Perloff ends her book with a review of an exhibition and resulting book by Joseph Kosuth, inspired by texts of Wittgenstein. In an accompanying essay, “The Play of the Unsayable: A Preface and Ten Romans on Art and Wittgenstein,” Kosuth claims that the discourses of contemporary art are limiting because of the “institutionalized paths meaning itself is permitted to take,” which prevent them recognizing many of the means used to generate significance in art works. A similar criticism can be made of contemporary literary criticism's encounters with recent innovative American writing. What is needed, as Kosuth points out, is the recognition that “the description of art—which art itself manifests—consists of a dynamic cluster of uses, shifting from work to work, of elements taken from the very fabric of culture—no different from those which construct reality day to day.” Perloff argues an analogous case for writing. Its reflexive use of everyday phrases makes possible quite subtle meditations on forms of thought and life.

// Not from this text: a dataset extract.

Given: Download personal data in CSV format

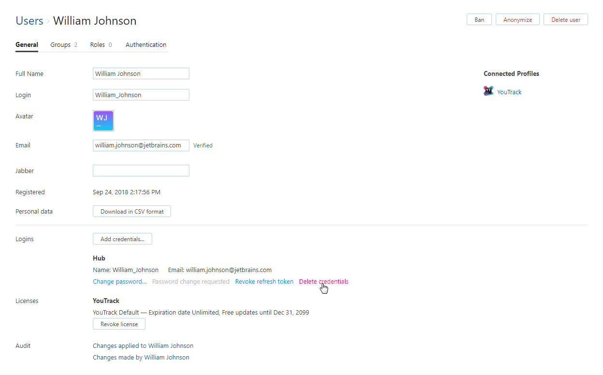Looking at the screenshot, I should (132, 212).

If both Kosuth and Perloff sound as much pragmatist as Wittgensteinian, this is probably no accident, given the apparent revival of pragmatism in America today. The American philosopher, Hilary Putnam, has recently claimed that “Wittgenstein's reflections … parallel a certain strain in pragmatism.” Perloff's fascinating study points in the direction of more investigation of the interdependence of the ethics of poetically specialized language use, and to the lasting impact of pragmatism on American intellectual life, which has consistently given its enthusiastic imports a characteristically pragmatist turn.